TASK BRIEF
Set the listing down again, exactly as it stands below.
**********
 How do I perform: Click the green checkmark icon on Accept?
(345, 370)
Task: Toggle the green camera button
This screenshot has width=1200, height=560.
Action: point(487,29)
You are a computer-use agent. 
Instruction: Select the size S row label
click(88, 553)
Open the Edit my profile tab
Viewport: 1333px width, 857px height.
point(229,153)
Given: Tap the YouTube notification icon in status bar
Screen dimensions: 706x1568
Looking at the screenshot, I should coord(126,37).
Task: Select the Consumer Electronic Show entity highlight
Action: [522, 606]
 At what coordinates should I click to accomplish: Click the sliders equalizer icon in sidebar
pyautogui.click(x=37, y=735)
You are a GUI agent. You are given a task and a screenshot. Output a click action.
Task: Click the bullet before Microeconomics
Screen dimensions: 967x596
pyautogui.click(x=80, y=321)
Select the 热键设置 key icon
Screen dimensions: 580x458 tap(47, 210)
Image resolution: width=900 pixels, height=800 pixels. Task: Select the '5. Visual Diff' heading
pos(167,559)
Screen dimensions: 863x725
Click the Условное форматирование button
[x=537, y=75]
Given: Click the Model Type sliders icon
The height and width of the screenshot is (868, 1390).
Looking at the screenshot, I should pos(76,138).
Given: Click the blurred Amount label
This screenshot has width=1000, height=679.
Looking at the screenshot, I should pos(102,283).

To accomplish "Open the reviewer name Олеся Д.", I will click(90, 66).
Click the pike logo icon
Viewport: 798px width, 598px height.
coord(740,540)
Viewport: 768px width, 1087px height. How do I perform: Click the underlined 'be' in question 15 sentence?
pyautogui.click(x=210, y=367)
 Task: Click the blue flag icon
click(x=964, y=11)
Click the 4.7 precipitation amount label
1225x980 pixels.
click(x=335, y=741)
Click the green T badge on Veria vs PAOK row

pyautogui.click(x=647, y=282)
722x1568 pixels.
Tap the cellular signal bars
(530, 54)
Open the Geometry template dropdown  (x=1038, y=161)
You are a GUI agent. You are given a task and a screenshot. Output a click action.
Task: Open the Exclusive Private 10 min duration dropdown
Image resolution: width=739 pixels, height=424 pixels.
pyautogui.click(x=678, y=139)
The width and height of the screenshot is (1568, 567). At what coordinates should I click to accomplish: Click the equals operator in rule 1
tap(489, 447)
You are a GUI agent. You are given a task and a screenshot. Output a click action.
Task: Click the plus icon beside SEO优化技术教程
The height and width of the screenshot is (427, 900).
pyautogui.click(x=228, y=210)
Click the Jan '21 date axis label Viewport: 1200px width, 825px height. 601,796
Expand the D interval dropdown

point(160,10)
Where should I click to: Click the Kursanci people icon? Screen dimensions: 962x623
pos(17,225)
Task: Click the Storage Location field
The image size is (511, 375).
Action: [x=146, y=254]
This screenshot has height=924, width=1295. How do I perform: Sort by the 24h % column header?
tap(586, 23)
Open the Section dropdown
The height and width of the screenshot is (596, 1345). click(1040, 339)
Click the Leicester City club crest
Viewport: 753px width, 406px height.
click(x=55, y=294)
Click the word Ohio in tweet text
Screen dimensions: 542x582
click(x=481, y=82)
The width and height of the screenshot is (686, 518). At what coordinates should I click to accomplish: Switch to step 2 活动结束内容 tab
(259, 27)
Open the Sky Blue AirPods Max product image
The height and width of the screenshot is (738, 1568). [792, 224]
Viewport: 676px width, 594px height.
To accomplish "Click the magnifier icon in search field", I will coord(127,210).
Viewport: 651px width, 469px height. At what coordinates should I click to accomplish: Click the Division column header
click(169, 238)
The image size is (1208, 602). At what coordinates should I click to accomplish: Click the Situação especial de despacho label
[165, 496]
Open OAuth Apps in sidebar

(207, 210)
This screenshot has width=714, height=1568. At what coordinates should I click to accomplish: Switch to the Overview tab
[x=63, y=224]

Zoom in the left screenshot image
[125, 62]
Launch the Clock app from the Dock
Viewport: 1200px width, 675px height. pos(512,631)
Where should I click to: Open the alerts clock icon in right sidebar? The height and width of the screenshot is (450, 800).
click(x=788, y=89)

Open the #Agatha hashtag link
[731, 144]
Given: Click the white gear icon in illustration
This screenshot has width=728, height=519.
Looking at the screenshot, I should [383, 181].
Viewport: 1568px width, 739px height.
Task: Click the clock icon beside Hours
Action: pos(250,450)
**********
COMPLETED TASK
 How do I perform: Click the green checkmark icon on Accept?
(345, 370)
Task: Toggle the green camera button
This screenshot has width=1200, height=560.
Action: point(487,29)
You are a computer-use agent. 
Instruction: Select the size S row label
click(88, 553)
Open the Edit my profile tab
Viewport: 1333px width, 857px height.
point(229,153)
Given: Tap the YouTube notification icon in status bar
Screen dimensions: 706x1568
Looking at the screenshot, I should coord(126,37).
Task: Select the Consumer Electronic Show entity highlight
Action: [522, 606]
 At what coordinates should I click to accomplish: Click the sliders equalizer icon in sidebar
pyautogui.click(x=37, y=735)
You are a GUI agent. You are given a task and a screenshot. Output a click action.
Task: Click the bullet before Microeconomics
Screen dimensions: 967x596
pyautogui.click(x=80, y=321)
Select the 热键设置 key icon
Screen dimensions: 580x458 tap(47, 210)
Image resolution: width=900 pixels, height=800 pixels. Task: Select the '5. Visual Diff' heading
pos(167,559)
Screen dimensions: 863x725
Click the Условное форматирование button
[x=537, y=75]
Given: Click the Model Type sliders icon
The height and width of the screenshot is (868, 1390).
Looking at the screenshot, I should pos(76,138).
Given: Click the blurred Amount label
This screenshot has width=1000, height=679.
Looking at the screenshot, I should pos(102,283).

To accomplish "Open the reviewer name Олеся Д.", I will click(90, 66).
Click the pike logo icon
Viewport: 798px width, 598px height.
coord(740,540)
Viewport: 768px width, 1087px height. How do I perform: Click the underlined 'be' in question 15 sentence?
pyautogui.click(x=210, y=367)
 Task: Click the blue flag icon
click(x=964, y=11)
Click the 4.7 precipitation amount label
1225x980 pixels.
click(x=335, y=741)
Click the green T badge on Veria vs PAOK row

pyautogui.click(x=647, y=282)
722x1568 pixels.
Tap the cellular signal bars
(530, 54)
Open the Geometry template dropdown  (x=1038, y=161)
You are a GUI agent. You are given a task and a screenshot. Output a click action.
Task: Open the Exclusive Private 10 min duration dropdown
Image resolution: width=739 pixels, height=424 pixels.
pyautogui.click(x=678, y=139)
The width and height of the screenshot is (1568, 567). At what coordinates should I click to accomplish: Click the equals operator in rule 1
tap(489, 447)
You are a GUI agent. You are given a task and a screenshot. Output a click action.
Task: Click the plus icon beside SEO优化技术教程
The height and width of the screenshot is (427, 900).
pyautogui.click(x=228, y=210)
Click the Jan '21 date axis label Viewport: 1200px width, 825px height. 601,796
Expand the D interval dropdown

point(160,10)
Where should I click to: Click the Kursanci people icon? Screen dimensions: 962x623
pos(17,225)
Task: Click the Storage Location field
The image size is (511, 375).
Action: [x=146, y=254]
This screenshot has height=924, width=1295. How do I perform: Sort by the 24h % column header?
tap(586, 23)
Open the Section dropdown
The height and width of the screenshot is (596, 1345). click(1040, 339)
Click the Leicester City club crest
Viewport: 753px width, 406px height.
click(x=55, y=294)
Click the word Ohio in tweet text
Screen dimensions: 542x582
click(x=481, y=82)
The width and height of the screenshot is (686, 518). At what coordinates should I click to accomplish: Switch to step 2 活动结束内容 tab
(259, 27)
Open the Sky Blue AirPods Max product image
The height and width of the screenshot is (738, 1568). [792, 224]
Viewport: 676px width, 594px height.
To accomplish "Click the magnifier icon in search field", I will coord(127,210).
Viewport: 651px width, 469px height. At what coordinates should I click to accomplish: Click the Division column header
click(169, 238)
The image size is (1208, 602). At what coordinates should I click to accomplish: Click the Situação especial de despacho label
[165, 496]
Open OAuth Apps in sidebar

(207, 210)
This screenshot has width=714, height=1568. At what coordinates should I click to accomplish: Switch to the Overview tab
[x=63, y=224]

Zoom in the left screenshot image
[125, 62]
Launch the Clock app from the Dock
Viewport: 1200px width, 675px height. pos(512,631)
Where should I click to: Open the alerts clock icon in right sidebar? The height and width of the screenshot is (450, 800).
click(x=788, y=89)

Open the #Agatha hashtag link
[731, 144]
Given: Click the white gear icon in illustration
This screenshot has width=728, height=519.
Looking at the screenshot, I should [383, 181].
Viewport: 1568px width, 739px height.
Task: Click the clock icon beside Hours
Action: pos(250,450)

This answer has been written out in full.